The rules will be simple, use a dynamic dns provider and you will be set.  Just point everything to that friendly name that will be constantly updated with your ip.  You don't need to know the ip on their end, you are going to make a client based vpn, not a site to site. 

[rancid-lemon]

I already use a dynamic dns address for my ip, I think bud man was suggesting to restrict to a specific (hope I get the terminology right) source address ie my friends/relatives ip with an allow rule. If their ip then changes I would have to update the rule. I would need a dynamic dns for their address as well if my understanding is right. Note I don't believe budman was talking about vpns at this point. I do understand what you are saying though re client based vpn.

Cheers,

rancid

[sc302]

Once the vpn is established between the client and your site, it is as if they are internal on your network.  You can specify a certain ip pool (think dhcp for vpn connected users) range and anyone in that range only has access to your nas.  That has absolutely nothing to do with the outside IP's of the remote clients. 

[+BudMan]

Correct I was talking about restricting access to your friends/family public IP if you want the port forwarding option of access to your web gui, just so you don't have to worry about some exploit to the gui that some bot or script kiddy my leverage to access your stuff.

With pfsense you could setup an alias on this, so if they setup dynamic dns you would be good to go even if their IPs change.

As to openvpn blackberry support - pretty much nothing is supported on those ;) Best place for that device would be the trash can ;) Does BB even support ipsec or pptp? If so you could setup that sort of vpn as well.. Again supported out of the box on pfsense and not very difficult to setup.
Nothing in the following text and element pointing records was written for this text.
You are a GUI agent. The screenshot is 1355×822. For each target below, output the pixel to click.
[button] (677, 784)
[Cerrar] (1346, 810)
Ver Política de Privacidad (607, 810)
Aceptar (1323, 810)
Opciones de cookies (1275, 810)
But not your talking more protocols and ports that have to be open from the client side not just single port you run openvpn on.
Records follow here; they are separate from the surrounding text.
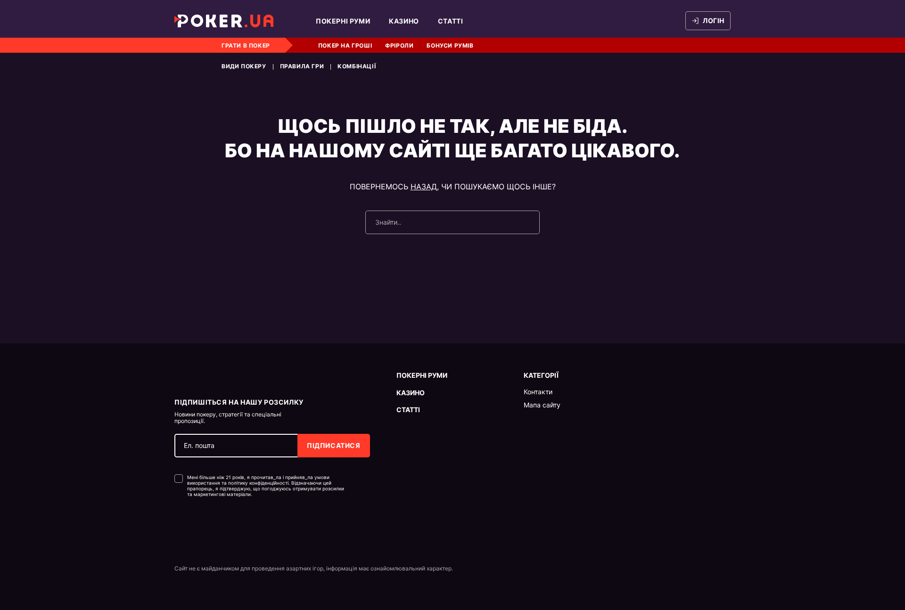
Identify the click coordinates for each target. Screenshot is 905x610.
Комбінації (356, 66)
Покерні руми (343, 21)
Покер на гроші (345, 45)
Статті (450, 21)
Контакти (538, 392)
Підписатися (334, 445)
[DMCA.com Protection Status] (194, 525)
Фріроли (399, 45)
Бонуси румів (450, 45)
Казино (404, 21)
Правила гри (302, 66)
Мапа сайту (542, 405)
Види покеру (244, 66)
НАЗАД (424, 186)
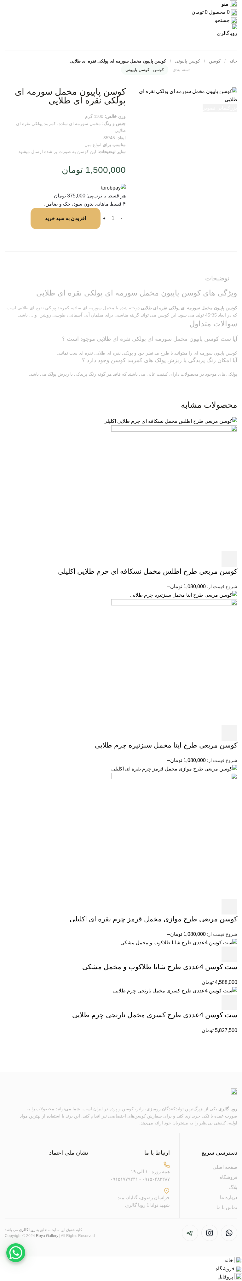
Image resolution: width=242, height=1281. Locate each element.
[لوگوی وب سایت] (226, 30)
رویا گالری (227, 1108)
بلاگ (233, 1187)
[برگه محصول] (174, 487)
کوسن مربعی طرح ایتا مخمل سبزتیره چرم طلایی (166, 745)
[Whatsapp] (229, 1233)
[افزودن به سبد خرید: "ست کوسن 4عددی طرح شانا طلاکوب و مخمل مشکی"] (229, 954)
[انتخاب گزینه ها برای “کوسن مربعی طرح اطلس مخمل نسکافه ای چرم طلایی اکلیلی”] (229, 559)
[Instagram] (209, 1233)
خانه (233, 60)
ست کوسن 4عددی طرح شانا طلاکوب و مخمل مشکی (159, 967)
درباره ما (228, 1197)
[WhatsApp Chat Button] (15, 1252)
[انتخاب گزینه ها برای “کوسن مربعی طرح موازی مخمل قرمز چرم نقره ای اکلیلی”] (229, 906)
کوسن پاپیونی (187, 60)
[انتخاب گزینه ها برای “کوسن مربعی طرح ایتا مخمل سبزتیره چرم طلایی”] (229, 733)
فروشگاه (228, 1177)
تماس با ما (226, 1207)
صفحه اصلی (225, 1167)
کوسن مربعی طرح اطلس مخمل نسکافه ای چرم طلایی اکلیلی (147, 571)
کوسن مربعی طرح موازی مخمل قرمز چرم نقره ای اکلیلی (153, 919)
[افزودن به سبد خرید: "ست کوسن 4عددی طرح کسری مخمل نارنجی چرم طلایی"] (229, 1002)
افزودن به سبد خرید (65, 218)
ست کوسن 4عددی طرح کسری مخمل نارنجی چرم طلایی (154, 1015)
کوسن (215, 60)
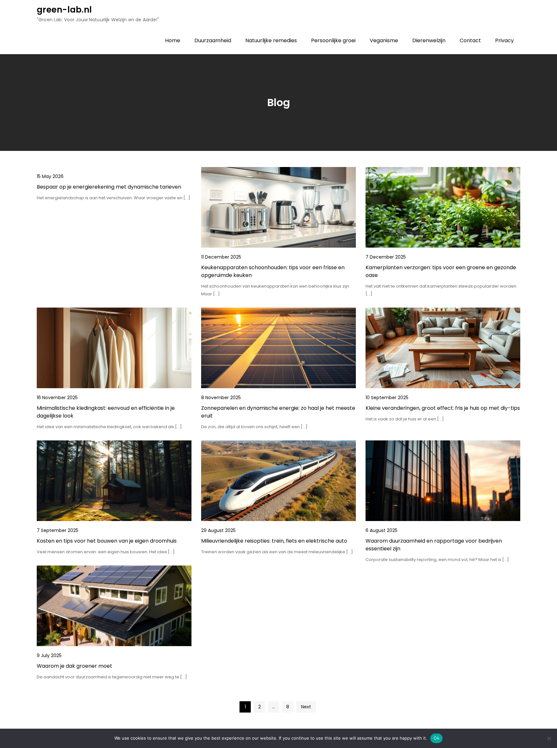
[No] (549, 738)
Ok (436, 738)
Other option for poor mans vpn is simple ssh tunnel. There are ssh clients for ios and android, and something as simple as putty works on a desktop running windows.

[rancid-lemon]

I'm going to give OpenVPN a go this weekend.

 

Yeah, I am getting frustrated with the BB. As a phone and OS I can't fault it really, its superb. I just frequently come up with barriers when trying to do other things on it, like vpn, apps etc. Tried android, ended up wasting to much time messing about with it. Might try iPhone next but I think I might find that frustrating too. Anyway, I digress.

 

I will have a play and probably report back here when I get stuck! :P

 

Cheers all.

[rancid-lemon]

So, I am writing this to you from my mac which is connected to my netowork from my mobile hotspot via OpenVPN! Sucess!

 

For anyone trying this themselves, I used the following links as well as the info in this thread to set everything up, these helped a lot.

https://doc.pfsense.org/index.php/VPN_Capability_OpenVPN

https://www.highlnk.com/2013/12/configuring-openvpn-on-pfsense/

 

I have a couple of questions to improve things if anyone has any ideas on them do shout.

 

1. My external IP appears to be a virtual one, why is my external IP not the same as the WAN address?
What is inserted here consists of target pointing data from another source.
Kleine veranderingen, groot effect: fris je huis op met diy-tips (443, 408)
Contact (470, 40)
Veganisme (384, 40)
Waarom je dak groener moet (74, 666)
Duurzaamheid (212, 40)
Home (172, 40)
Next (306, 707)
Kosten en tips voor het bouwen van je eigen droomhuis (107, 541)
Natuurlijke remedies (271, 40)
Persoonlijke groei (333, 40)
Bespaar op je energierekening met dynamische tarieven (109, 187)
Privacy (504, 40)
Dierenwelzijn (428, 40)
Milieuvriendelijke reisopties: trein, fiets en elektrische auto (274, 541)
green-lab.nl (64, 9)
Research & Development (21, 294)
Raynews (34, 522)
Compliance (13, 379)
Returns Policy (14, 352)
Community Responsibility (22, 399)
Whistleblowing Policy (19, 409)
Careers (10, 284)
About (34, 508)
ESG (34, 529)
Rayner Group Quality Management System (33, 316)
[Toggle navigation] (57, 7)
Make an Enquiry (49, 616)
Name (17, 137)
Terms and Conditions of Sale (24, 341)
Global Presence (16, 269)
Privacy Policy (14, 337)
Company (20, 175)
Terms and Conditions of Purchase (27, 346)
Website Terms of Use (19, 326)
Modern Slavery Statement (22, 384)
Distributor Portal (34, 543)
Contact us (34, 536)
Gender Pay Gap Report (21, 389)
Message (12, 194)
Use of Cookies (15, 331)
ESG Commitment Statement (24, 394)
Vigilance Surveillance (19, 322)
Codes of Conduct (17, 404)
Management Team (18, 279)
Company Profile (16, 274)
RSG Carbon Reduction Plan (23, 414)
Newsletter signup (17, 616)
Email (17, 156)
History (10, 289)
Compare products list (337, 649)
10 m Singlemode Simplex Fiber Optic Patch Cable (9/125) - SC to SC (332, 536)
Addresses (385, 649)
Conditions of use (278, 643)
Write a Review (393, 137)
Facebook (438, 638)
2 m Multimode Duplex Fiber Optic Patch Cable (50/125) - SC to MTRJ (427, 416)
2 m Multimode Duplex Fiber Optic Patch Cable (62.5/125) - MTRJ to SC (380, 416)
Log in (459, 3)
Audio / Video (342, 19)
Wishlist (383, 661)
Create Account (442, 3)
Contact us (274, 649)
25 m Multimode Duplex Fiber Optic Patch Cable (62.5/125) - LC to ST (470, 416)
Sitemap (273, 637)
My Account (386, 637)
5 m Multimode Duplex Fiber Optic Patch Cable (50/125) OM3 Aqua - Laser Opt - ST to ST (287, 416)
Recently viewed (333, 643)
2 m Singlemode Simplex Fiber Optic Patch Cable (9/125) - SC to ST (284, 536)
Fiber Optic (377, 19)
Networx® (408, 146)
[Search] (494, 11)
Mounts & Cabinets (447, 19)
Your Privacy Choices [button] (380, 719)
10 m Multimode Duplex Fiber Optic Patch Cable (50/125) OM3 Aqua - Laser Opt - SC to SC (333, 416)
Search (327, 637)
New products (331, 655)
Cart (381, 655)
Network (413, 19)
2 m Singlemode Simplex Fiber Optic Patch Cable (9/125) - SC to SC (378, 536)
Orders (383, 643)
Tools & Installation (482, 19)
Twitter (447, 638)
2. DNS doesn't seem to be working, I put down the internal IP os my dns server during the set up but not sure how else to go about trouble shooting this one. nslookup fails to resolve IP's that I can connect directly to. Any ideas?

 

cheers,

 

rancid

[sc302]

Your external ip should be the same as what www.ipchicken.com produces.

Possibly a rule not allowing you to access your dns servers.